Alphonzus berharap pemerintah juga bisa memberikan relaksasi dan subsidi lainnya, seperti listrik, gas, pajak reklame hingga Pajak Bumi dan Bangunan (PBB). Menurut dia, biaya-biaya tersebut harus ditanggung pengusaha dengan besaran yang sama.
Padahal pusat perbelanjaan tidak diperkenankan untuk buka. "Kami sepenuhnya mendukung kebijakan pemerintah, tapi kami juga harap pemerintah bisa bantu pusat perbelanjaan. Pada saat PPKM Darurat ini pun kami harus banyak beri bantuan kebijakan ke penyewa karena mereka tidak bisa operasi, tapi di sisi lain banyak biaya yang dibebankan tetap harus ditanggung, nilainya tidak berubah meski pusat belanja tutup," ujarnya.
Dengan tanggungan tersebut, Alphonzus mengungkapkan kondisi keuangan perusahaan pun kian berat. Sejak 2020 perusahaan telah menggunakan dana cadangan untuk menopang operasional.
"Memang benar sebelum lonjakan kasus positif, di semester I 2021 kondisi sudah lebih baik dari 2020 tapi di semester I kemarin hanya boleh operasi 50 persen jadi tetap defisit. Jadi setelah tidak punya dana cadangan, memasuki 2021 tanpa dana cadangan kondisinya masih defisit ditambah PPKM Darurat," ungkapnya.
Alphonzus juga menilai kebijakan PPKM Darurat tidak hanya berdampak kepada pusat perbelanjaan atau penyewa saja tetapi juga banyak usaha non-formal di sekitarnya, mulai dari warung kecil, ojek, kos-kosan hingga parkir yang memang bergantung dari para pekerja di mal. "Selama pusat perbelanjaan tutup mereka kehilangan pelanggannya, para pekerja di pusat belanja," katanya.
Ketua Umum Kamar Dagang dan Industri (Kadin) Indonesia, Arsjad Rasjid, mengatakan, dunia usaha meliputi sektor ritel, manufaktur, perhotelan, dan lainnya terdampak berat akibat PPKM Darurat. "Sudah pasti ekonomi growth turun. Ini memang berat kesehatan penting tapi ekonomi penting, bagaimana kita antisipasinya," ujar Arsjad dalam konferensi pers virtual, Rabu (21/7).
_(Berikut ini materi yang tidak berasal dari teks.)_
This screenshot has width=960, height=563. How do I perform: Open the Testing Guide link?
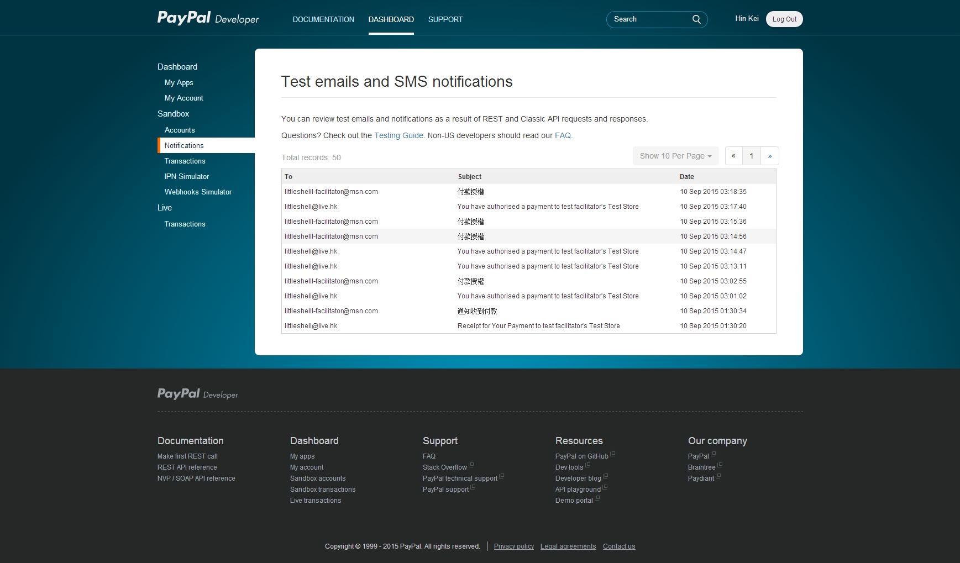tap(398, 135)
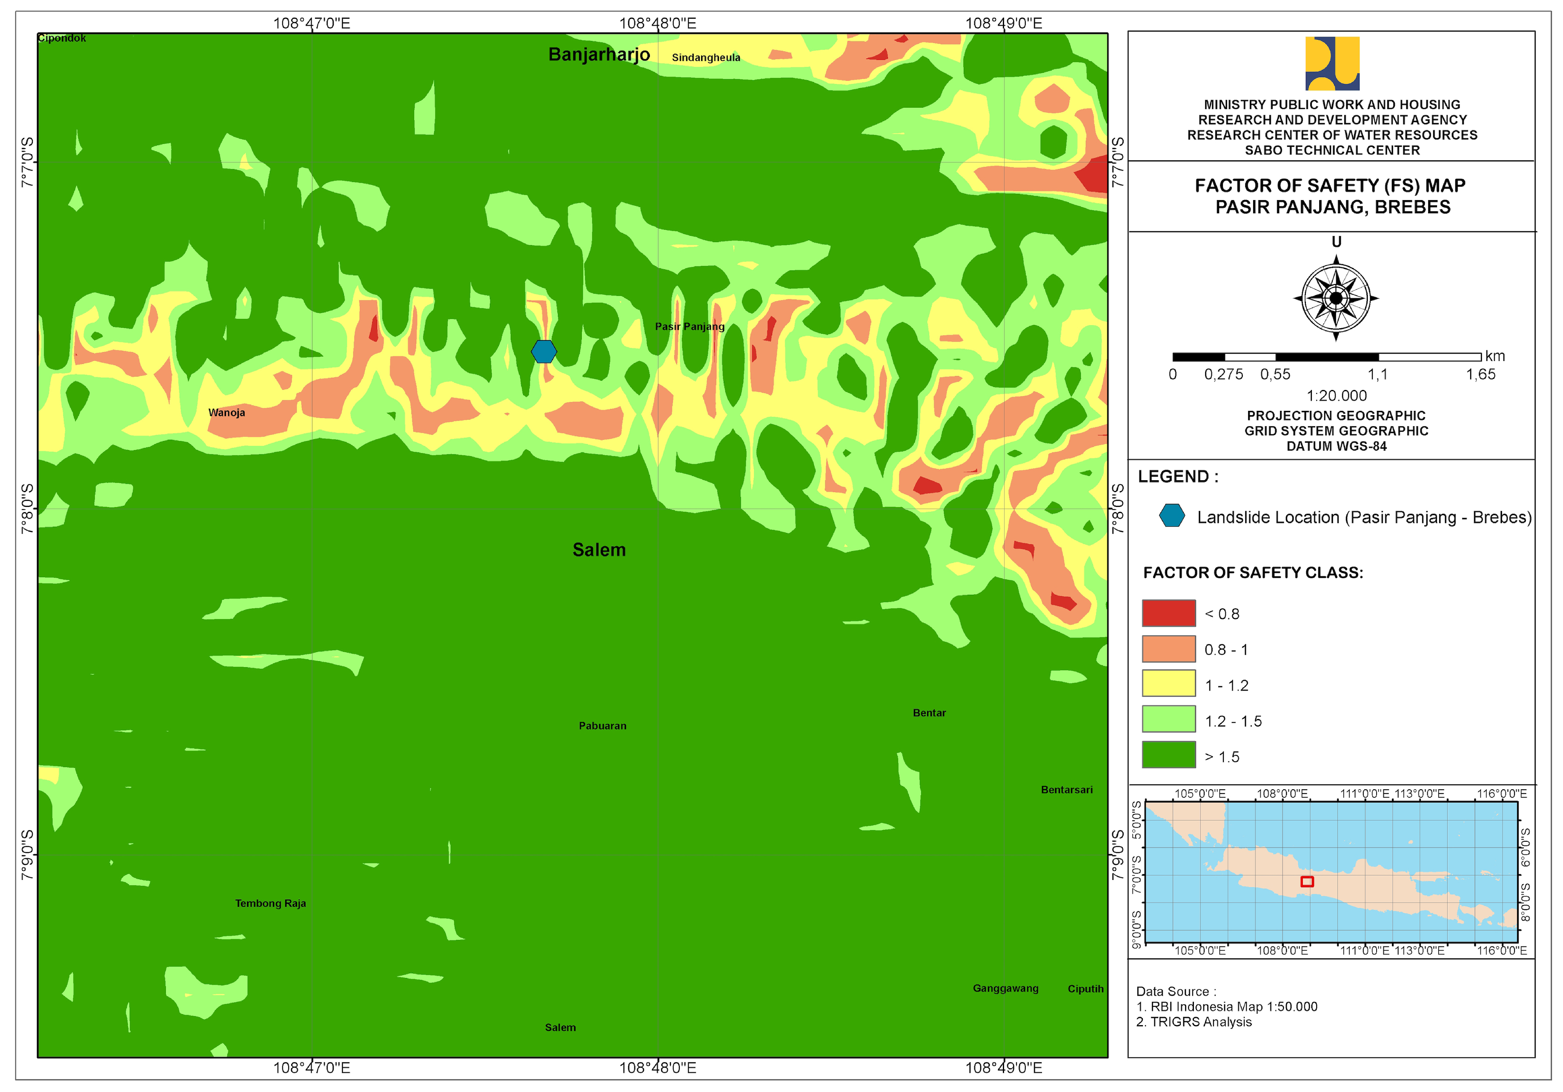
Task: Click the yellow 1 - 1.2 legend swatch
Action: (x=1168, y=684)
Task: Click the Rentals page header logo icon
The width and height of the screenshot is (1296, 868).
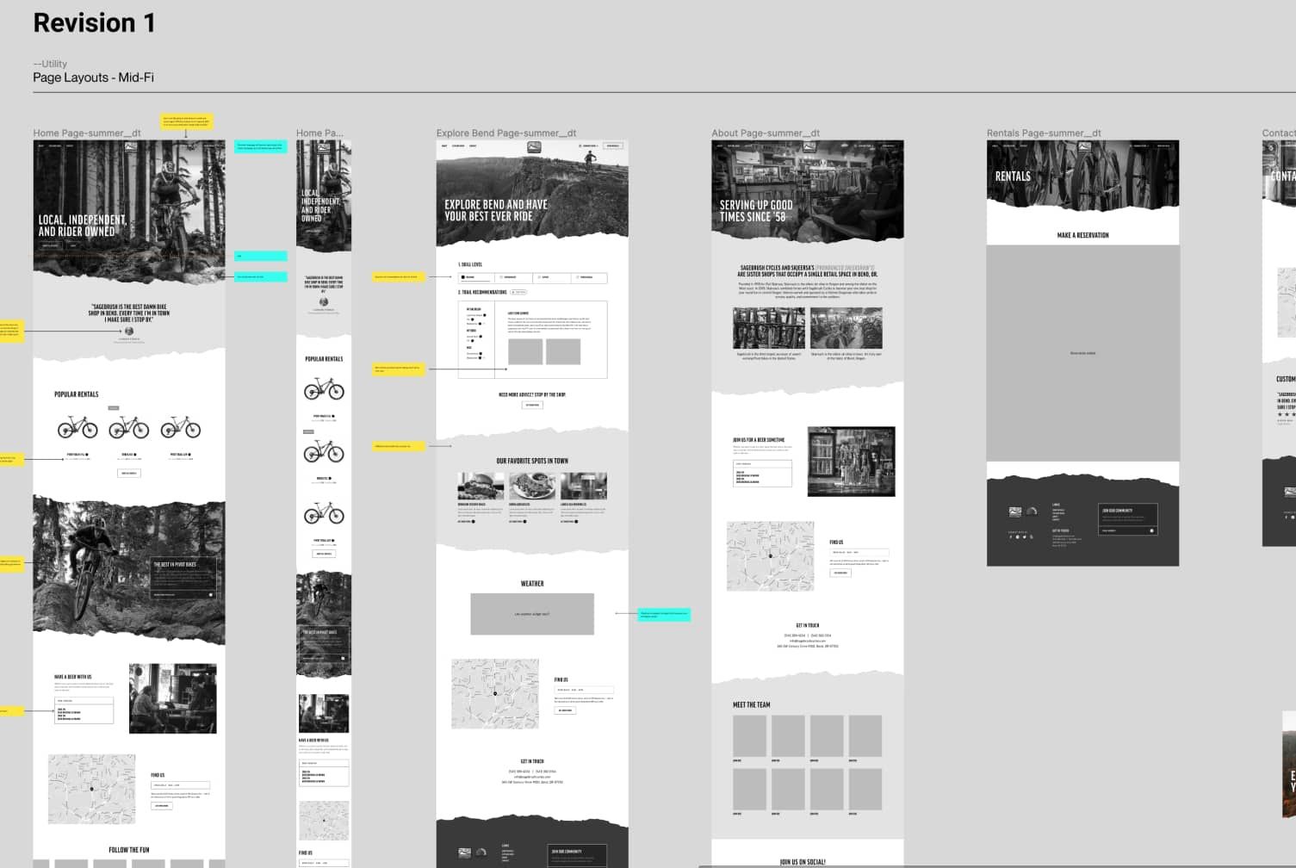Action: [1084, 147]
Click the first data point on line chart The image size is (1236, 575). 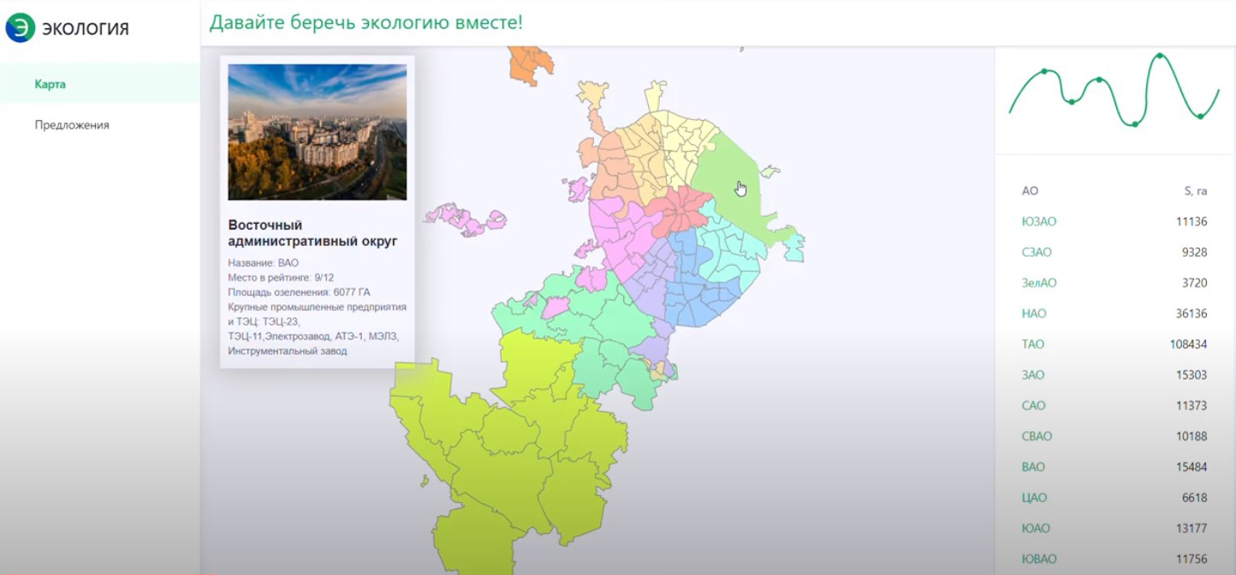coord(1043,71)
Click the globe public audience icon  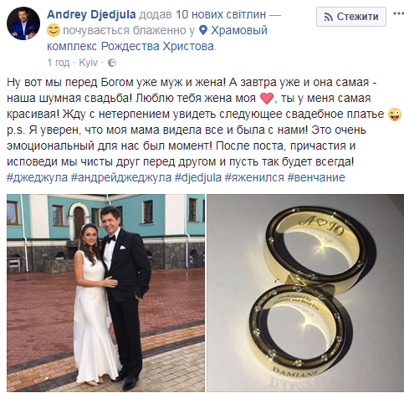pos(112,63)
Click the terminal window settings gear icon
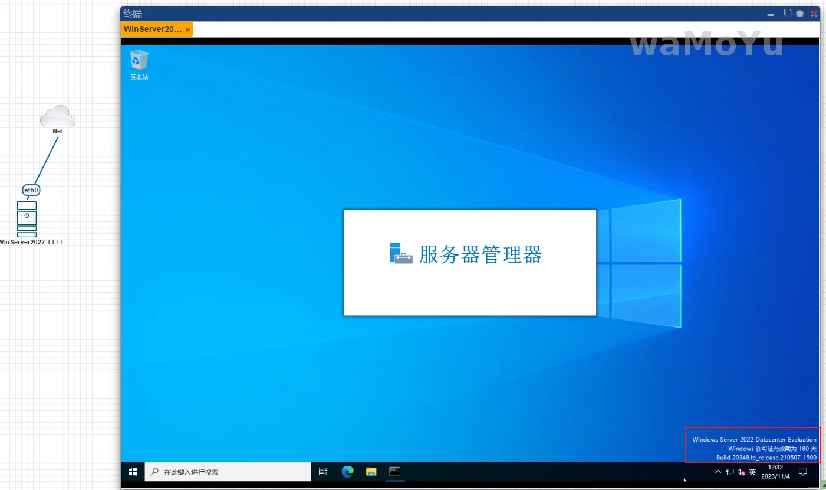The height and width of the screenshot is (490, 826). 800,14
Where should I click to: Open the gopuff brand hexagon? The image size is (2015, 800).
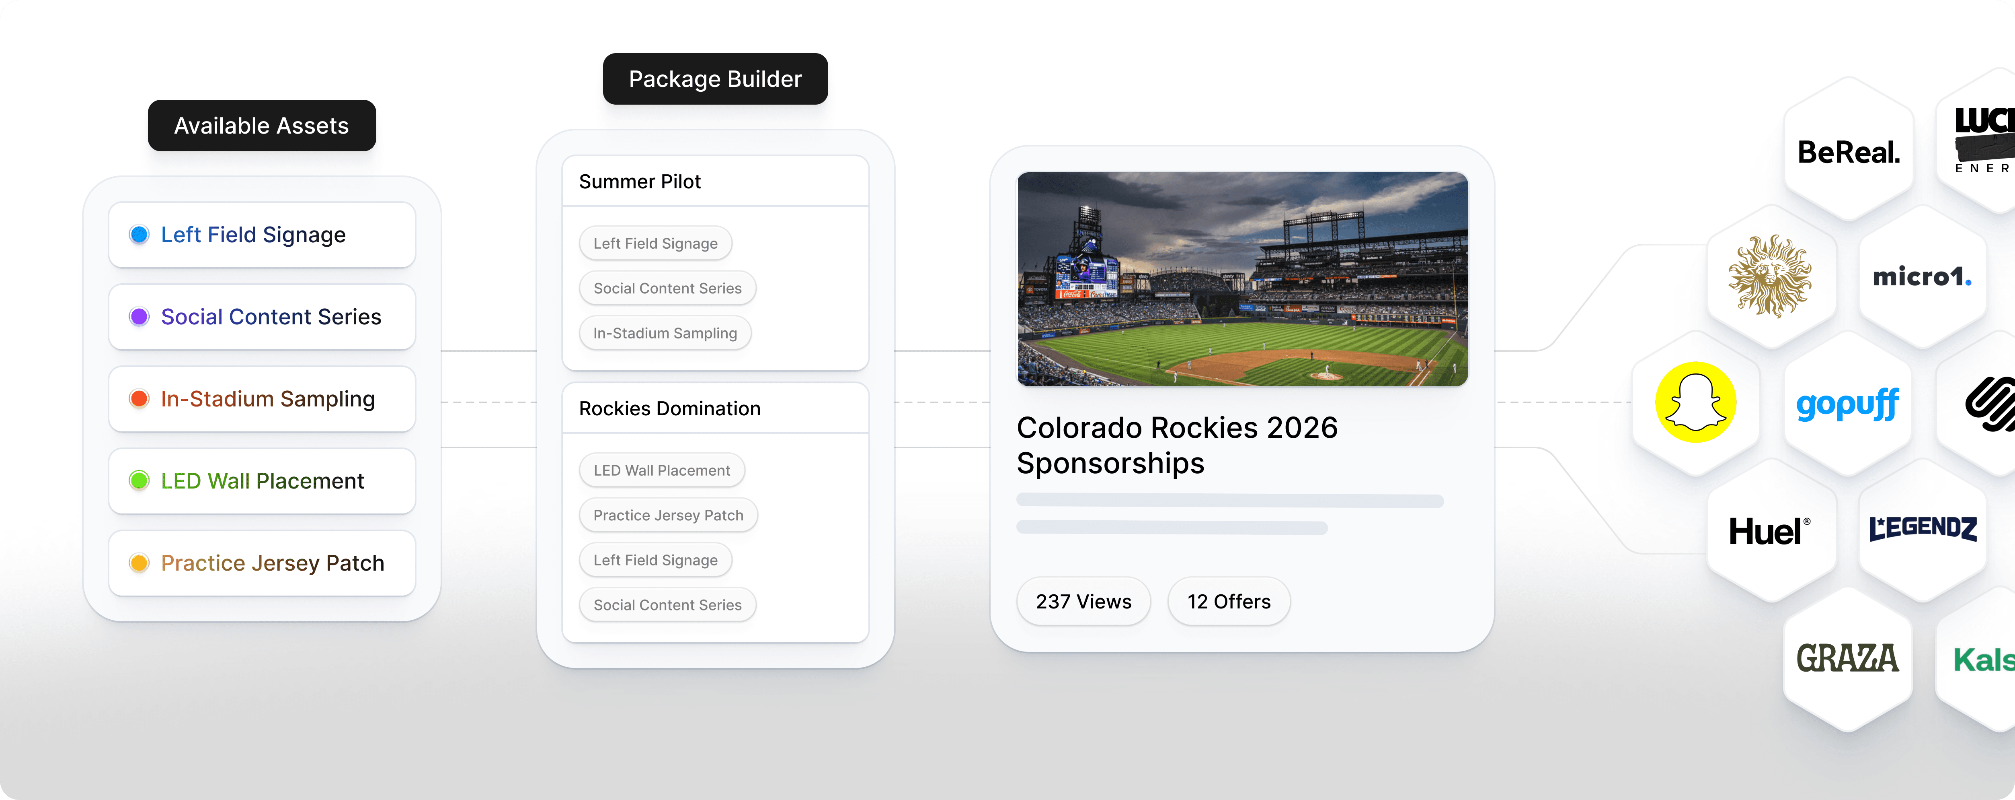[x=1848, y=404]
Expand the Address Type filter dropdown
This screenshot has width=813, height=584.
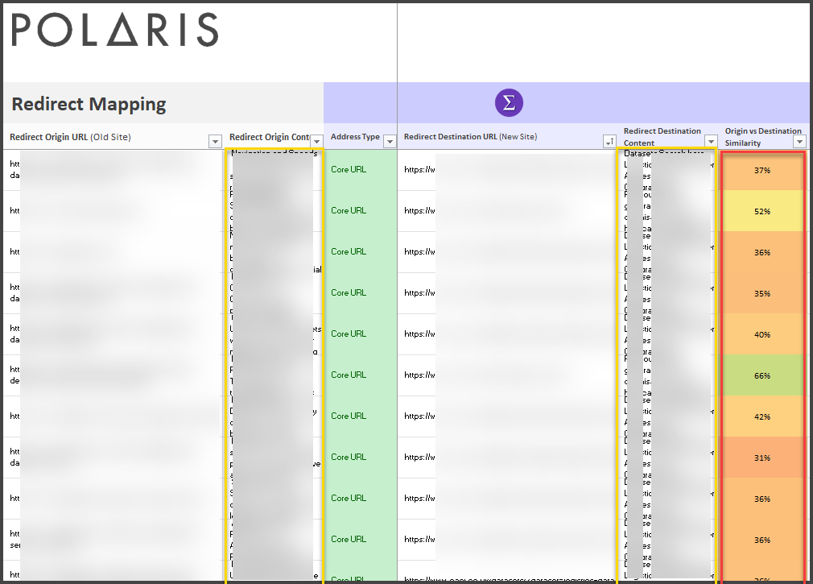point(390,142)
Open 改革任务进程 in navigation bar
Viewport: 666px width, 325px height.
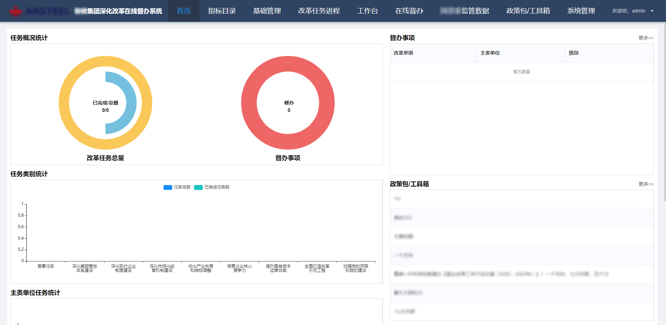point(319,11)
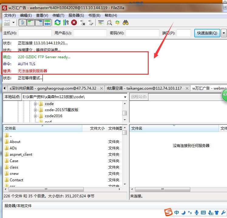This screenshot has height=218, width=227.
Task: Click the green refresh file lists icon
Action: 57,22
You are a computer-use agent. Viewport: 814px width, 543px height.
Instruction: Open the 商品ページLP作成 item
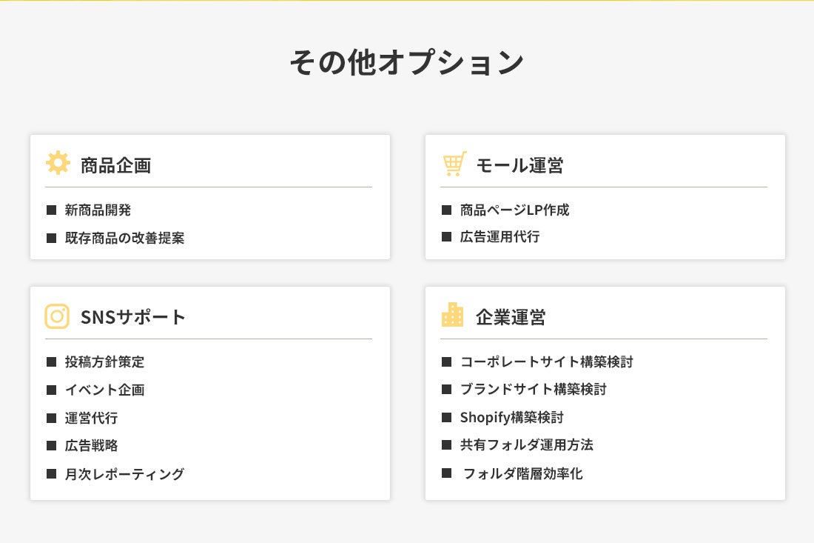tap(514, 210)
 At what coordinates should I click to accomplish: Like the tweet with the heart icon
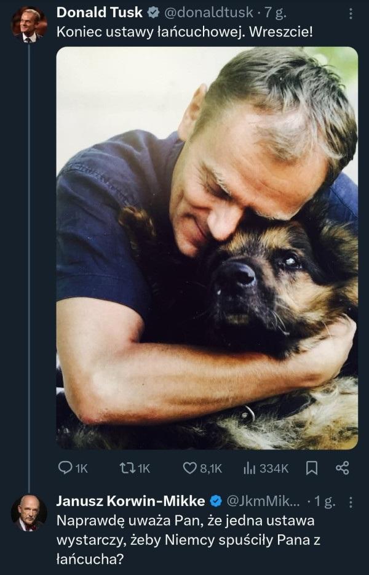[x=190, y=468]
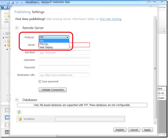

Saat ini diperlukan keseimbangan antara penanganan kesehatan dan ekonomi. "Kita mengerti penting sekali fokus dalam kesehatan tapi roda ekonomi tidak bisa setop harus jalan, kalau tidak, dampak sosialnya akan berat sekali. Kami yakin pemerintah sangat open," tutur dia.
Jika ekonomi berhenti, lanjutnya, bagaimana kondisi para pekerja, baik pekerja formal maupun informal. Sebab, tidak semua orang memiliki tabungan.